这类结节在放射学上难以与残存的有生命力的肿瘤相鉴别。
生物学标志物如人绒毛膜促性腺激素(p—HCG)、甲胎蛋白(AFP)的检测有助于确定其活性。
PET检查结节的生物学活性也有助于鉴别诊断,必要时可行穿刺活检。
十一、良性肿瘤肺转移肺外良性肿瘤发生肺内转移罕见,在组织学上仍为良性。
常来源于子宫平滑肌瘤、葡萄胎、骨巨细胞瘤、成软骨细胞瘤、唾液腺多形性腺瘤和脑膜瘤,在放射学上难与恶性肿瘤肺转移相区分。

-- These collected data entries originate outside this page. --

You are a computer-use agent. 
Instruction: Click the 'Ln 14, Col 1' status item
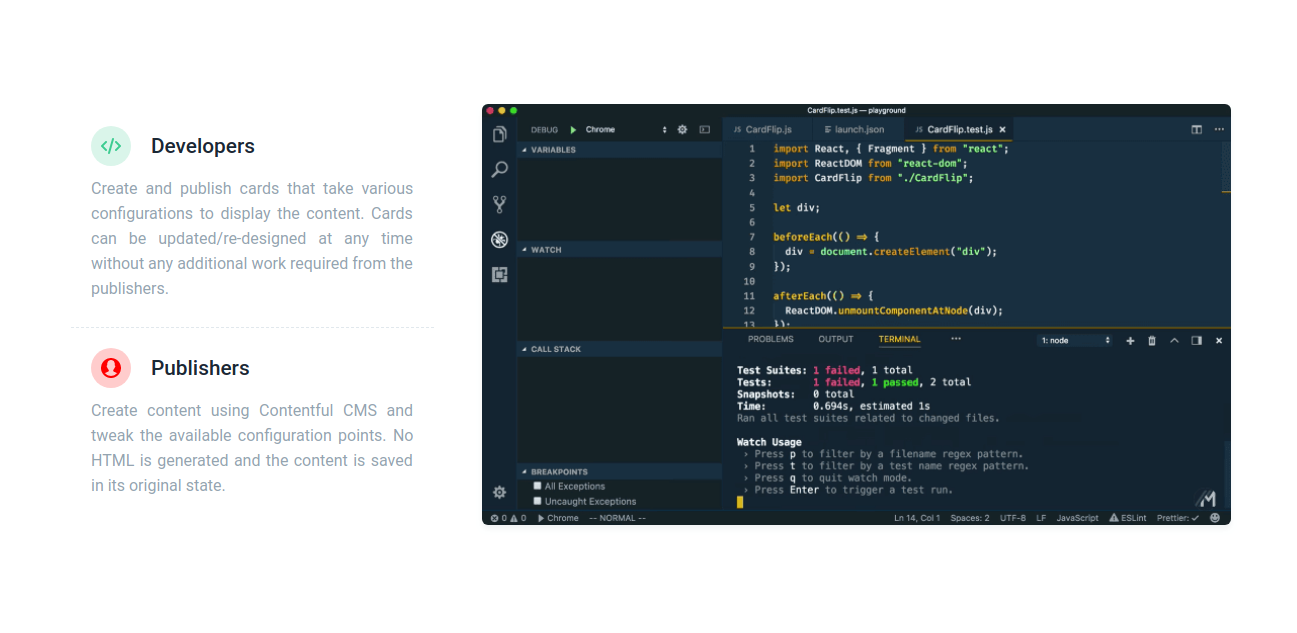point(916,518)
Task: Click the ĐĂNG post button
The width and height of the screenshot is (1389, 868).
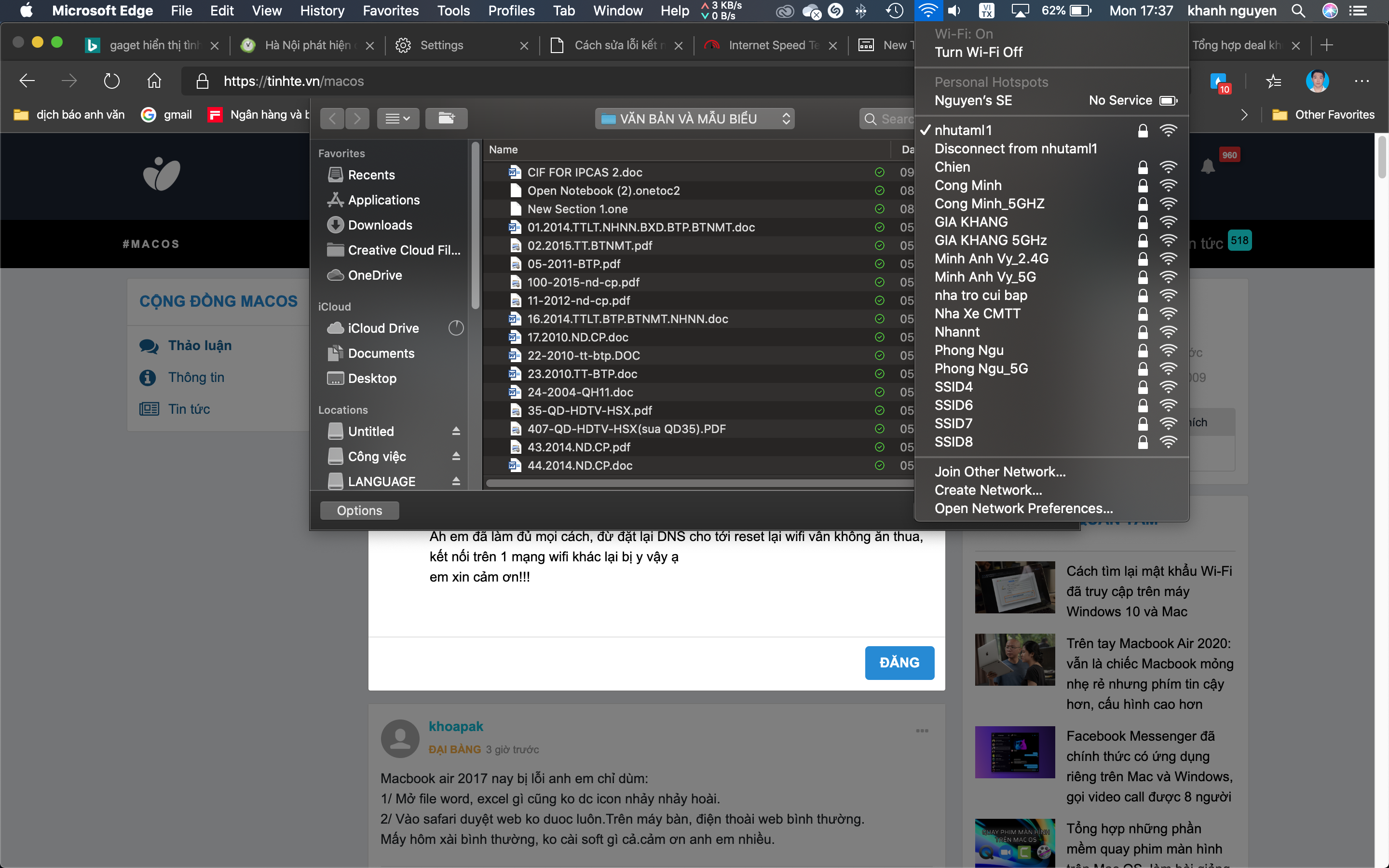Action: coord(899,663)
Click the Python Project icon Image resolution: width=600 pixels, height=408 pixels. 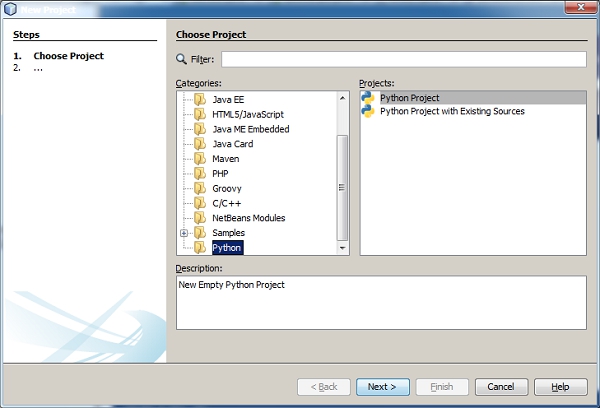(369, 97)
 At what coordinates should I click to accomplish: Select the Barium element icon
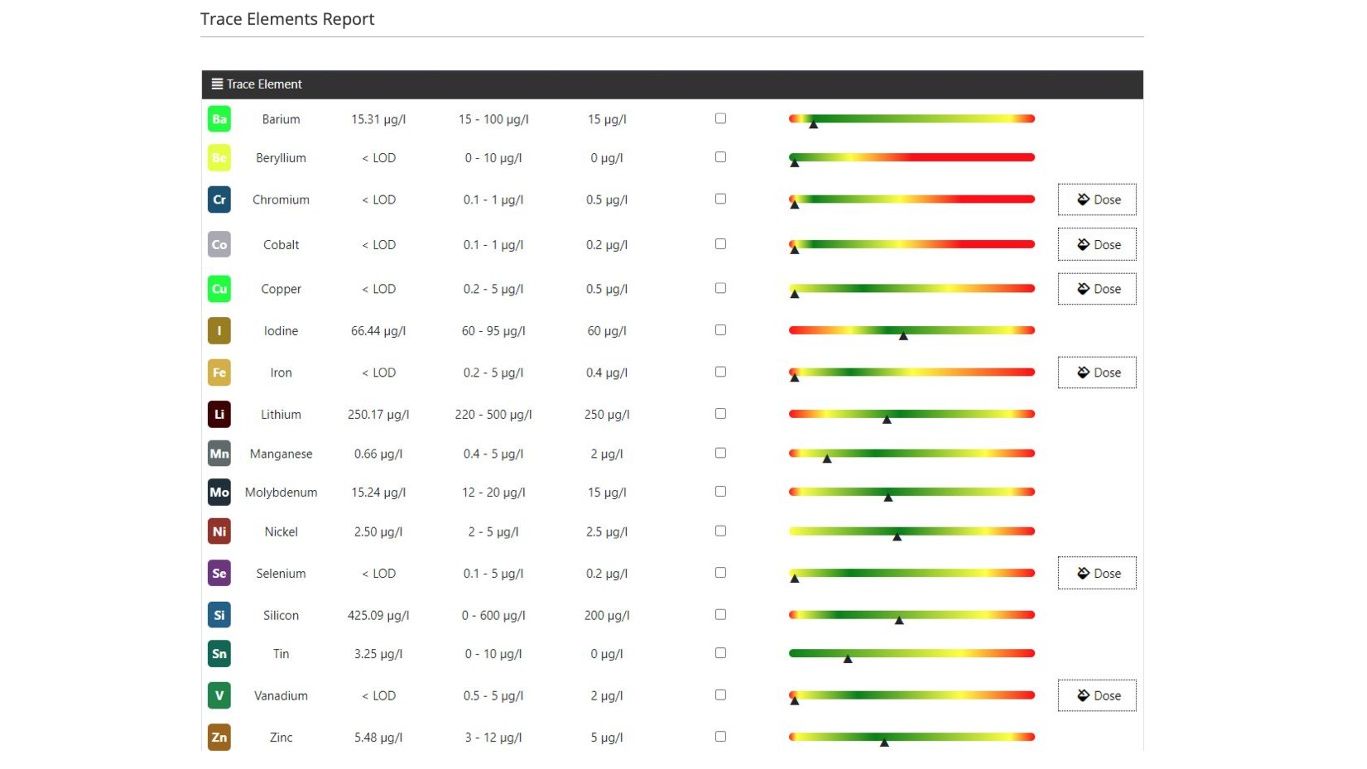pyautogui.click(x=219, y=118)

与恶性肿瘤相比,良性肿瘤的转移性肺结节常常生长缓慢。
子宫平滑肌瘤转移巨细胞瘤转移十二、迟发性肺转移瘤在进行马哥疑难病历讨论时,zhouyisheng主任曾指出:“我们碰到乳腺癌10年才转移的患者”。
于是马哥斗胆提出一个“迟发性肺转移瘤”的概念供大家商榷。
大家在临床上可能经常见到一些肺转移瘤,病人到死,医生也未能搞清原发病灶在那里;还有一些患者肺转移瘤在原发肿瘤出现10多年后才出现。
为了强调这些情况。
俺认为可以根据肺转移瘤出现的时间,分为以下类型:1.早发性肺转移瘤:原发病灶未发现之前出现的肺转移瘤;2.即发性肺转移瘤:原发病灶发现3年以内出现的肺转移瘤;3.晚发性肺转移瘤:原发病灶发现3~10年出现的肺转移瘤;4.迟发性肺转移瘤:原发病灶发现10年以上出现的肺转移瘤。